Building a Digital Twin for a logistics firm

My journey building a Digital Twin (DT) for a logistics firm -- lessons learned included.

What is a Digital Twin (DT)?
The transportation operations
MVP
Narrowing scope
Designing data models and storage for specific use-cases
Making DT scenarios easy to support
Exploring more of the problem space
Getting data in more hands
Deploying models behind APIs
Improving data storage and endpoint performance

What is a Digital Twin (DT)?

I work for a logistics firm as a Principal Software Engineer. The company offers a variety of services and resources to other businesses to manage or support their supply chains.

The company has a division referred to as Integrated Logistics. Under that umbrella is a department called Transportation Management (TM). You can think of that department as a kind of business outsource that specializes in transportation routing and related services.

I've found this introduction to the business very important to clarify early on when discussing what a DT is. To be honest, I prefer to think of a DT as data infrastructure and services to support your business' scenario modeling. So it's a system that specializes in serving users data about different business scenarios.

For a TM department a DT encompasses the entire capability of reproducing the execution of a customer's routes.

The transportation operations

To understand our DT in more detail it's important to get to know the core operations we model.

The TM department is responsible for the delivery of product throughout the customer's supply chain network. This could mean moving product from a plant to an end retailer.

Simple Supply Chain

Along the way might be several steps. And each step might vary in complexity.

Complex Supply Chain

Our TM team can comb through your network and prescribe routes based on your specific needs. As a provider we're able to optimize things like transportation costs by implementing clever strategies like backhaul matching based on volume to, from, and across regions.

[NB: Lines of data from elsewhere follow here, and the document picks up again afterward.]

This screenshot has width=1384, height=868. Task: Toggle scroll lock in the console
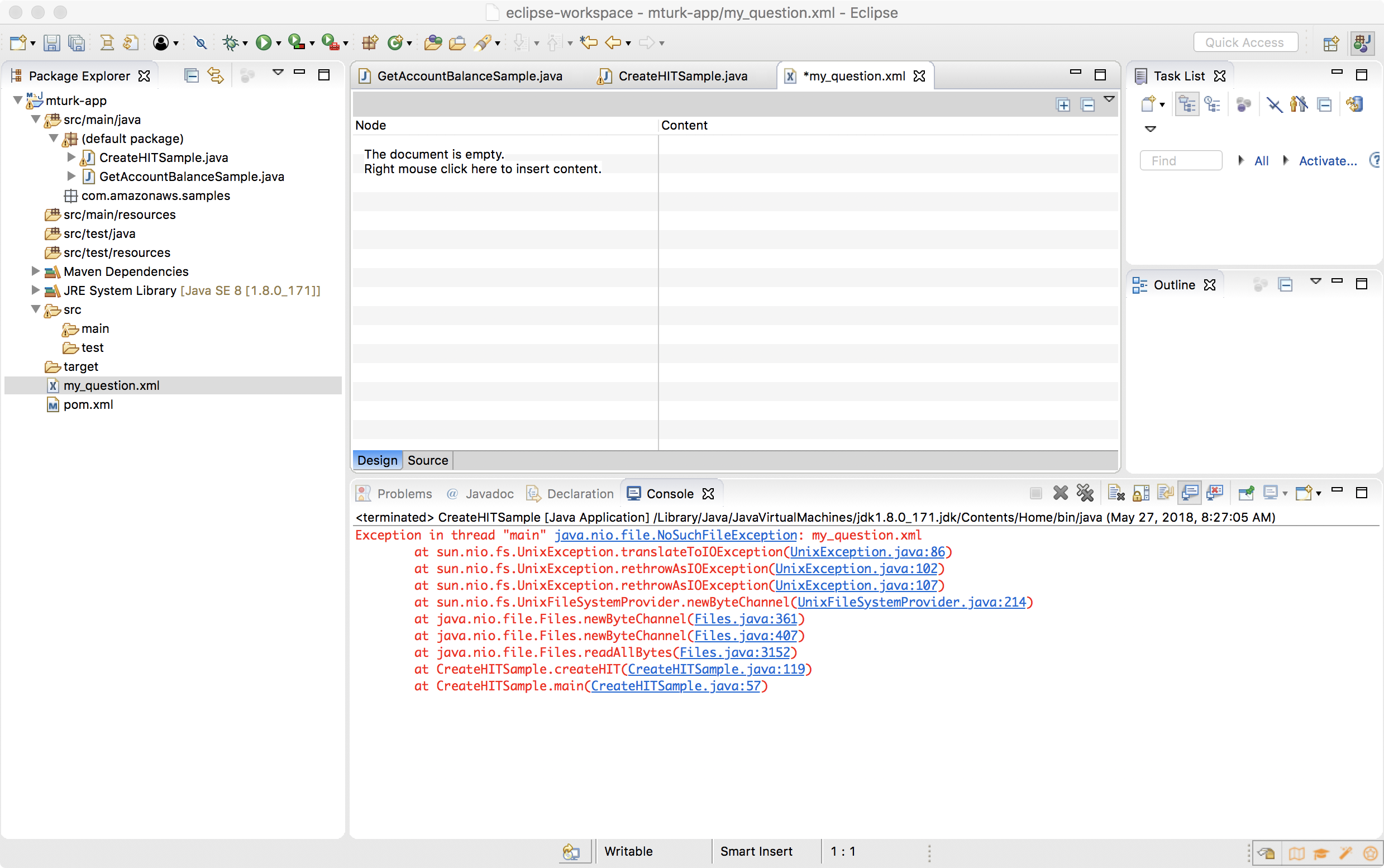tap(1141, 493)
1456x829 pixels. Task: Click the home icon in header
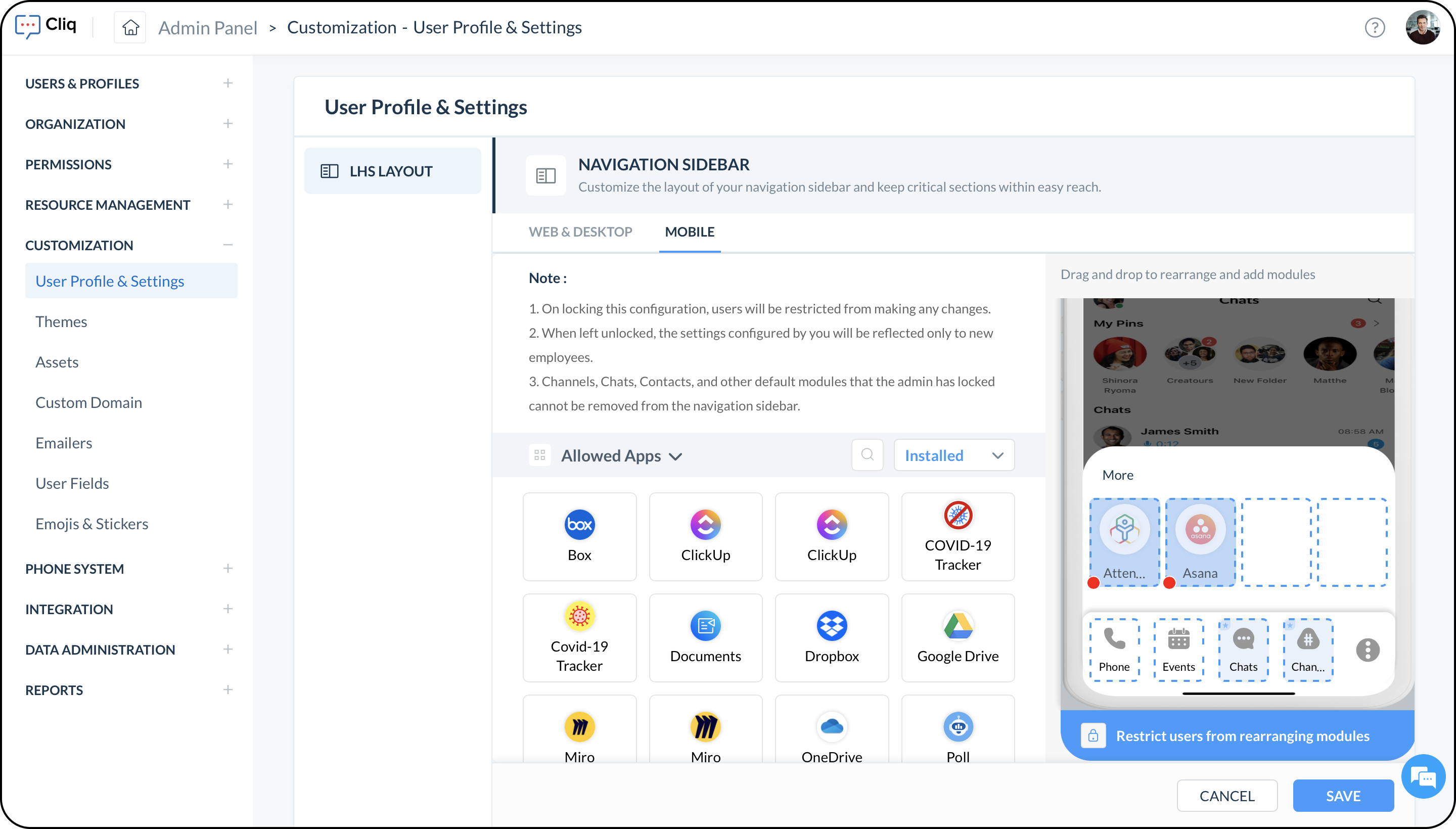130,27
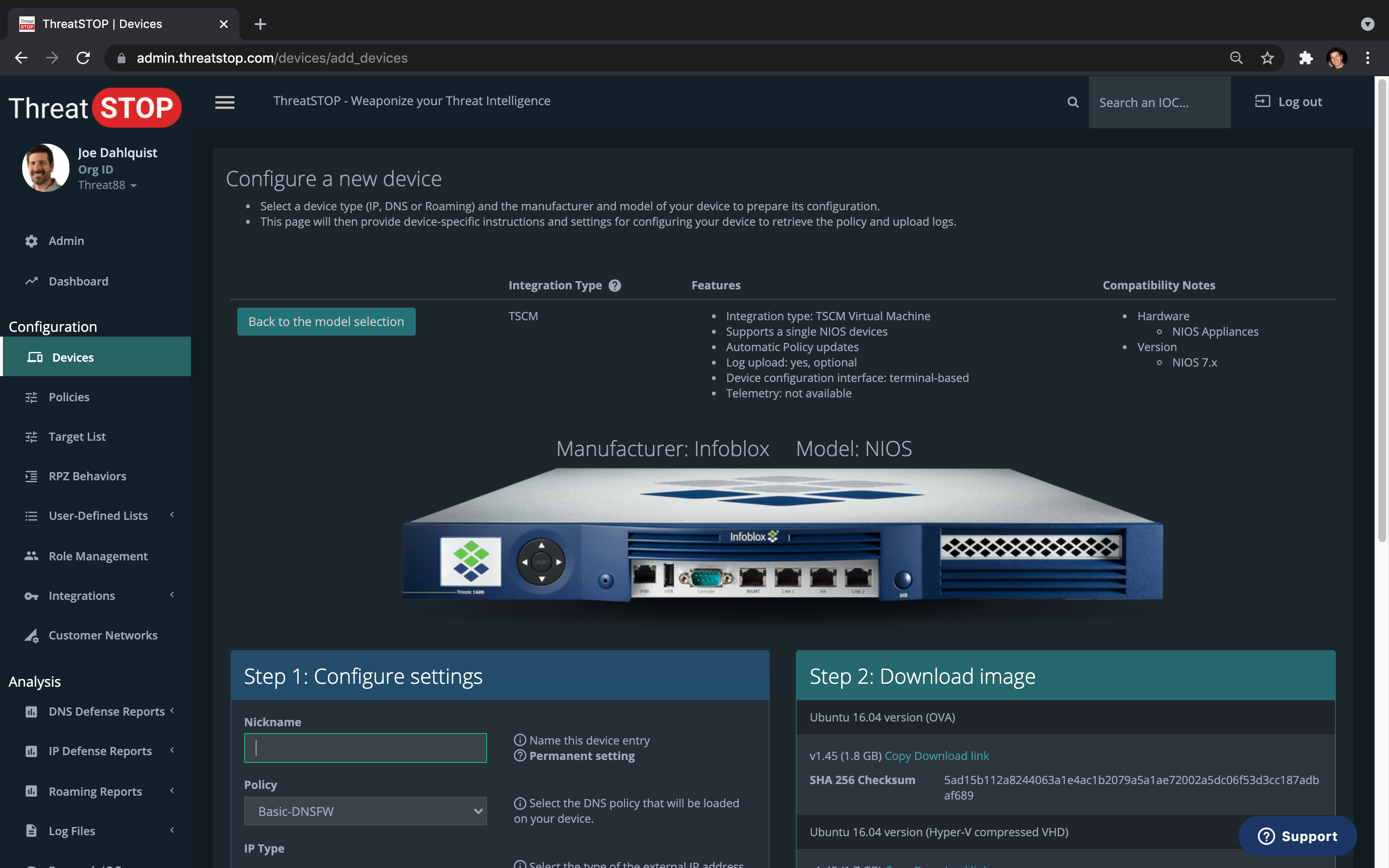
Task: Click the Role Management sidebar icon
Action: click(x=31, y=556)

The TM team leverages another system developed specifically for logistics firms like ours. That system houses all of the integrations, planning parameters, and other constraints for routes to be executed using. The system gives our business the ability to model customer-specific profiles for routing operations.

The routing operations will vary by customer. This is an important aspect of the business' value proposition. So we are modeling the operations surrounding and executed via that specialized system.

The DT is a separate system used to emulate that entire operation.

Minimum Viable Product (MVP)

I started out at this company developing specialized models for our customers. The first few years of my career I spent a lot of time on complicated projects that took several months to deliver. The work gave me unique experience building supply chain network and transportation models at scale for large businesses.

This experience allowed me to learn what about these models are often found valuable in an engagement with a customer. It also helped me learn useful methods for experimenting with feedback loops during these projects.

I don't really like to consider an MVP as one thing. To me it's a means to an end. I use an MVP phase to gauge interest, and I do what's necessary to establish support for areas of interest to consider.

The models I developed earlier in my career often highlighted high-value operational wins for the customer. So the first step of the MVP phase was to gauge interest in some of those operational considerations.

After we established that there was interest in understanding the quantifiable impact of various operational decisions, we wanted to develop a small scale model to give our customers something to interact with.

We served up a basic dashboard with a model's results for a set of low-hanging fruit scenarios.

Narrowing scope

This really should be treated as a massive endeavor, but we're cognizant of this and implement an aggressive scope-trimming strategy. Our process is very feedback-oriented. I want to make sure we're working on things that make sense to work on. You can't do that without being able to test enhancements with the customer.

We knew we needed to figure out an early-stage interface for our customers to interact with. Our goal was to make the delivery of new scenario data as straight-forward as possible to support and consume.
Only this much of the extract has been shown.